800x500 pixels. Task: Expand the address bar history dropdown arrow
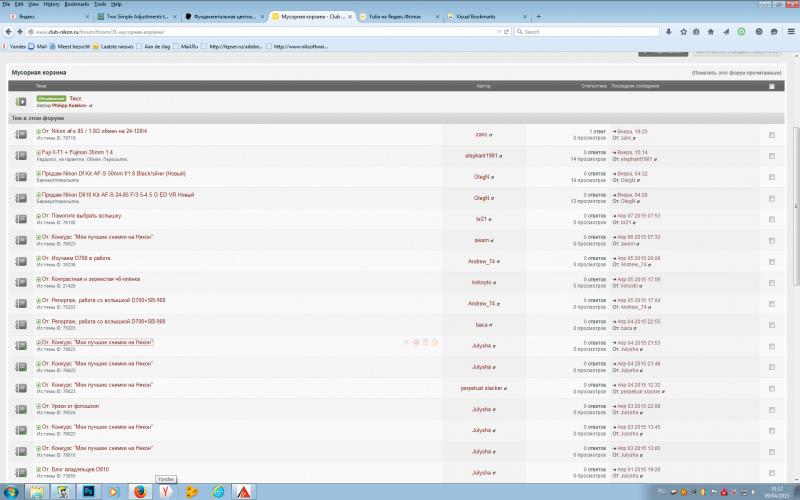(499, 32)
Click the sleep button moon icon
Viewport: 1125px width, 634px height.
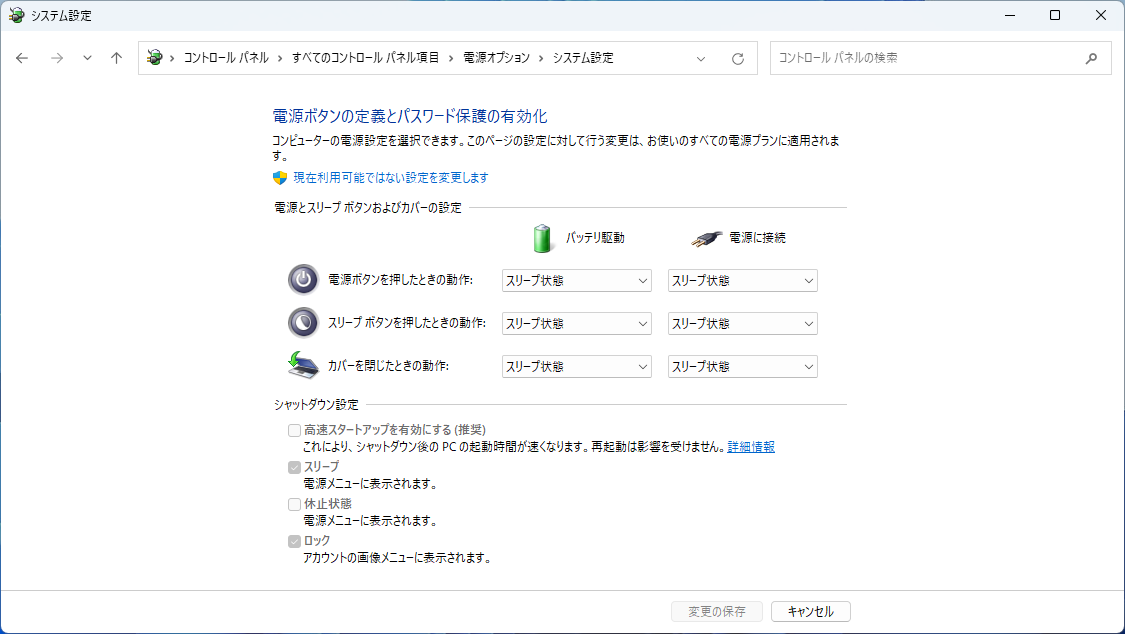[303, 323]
• • • •
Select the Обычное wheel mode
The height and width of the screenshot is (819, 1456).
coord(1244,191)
• • • •
■ Tarea planteada ■
Convierte en una lista numerada las líneas que van desde la que contiene "Select the Обычное wheel mode" hasta la que contiene "coord(1244,191)", ambas incluidas, y omite las líneas en blanco.

■ Solución ■
1. Select the Обычное wheel mode
2. The height and width of the screenshot is (819, 1456).
3. coord(1244,191)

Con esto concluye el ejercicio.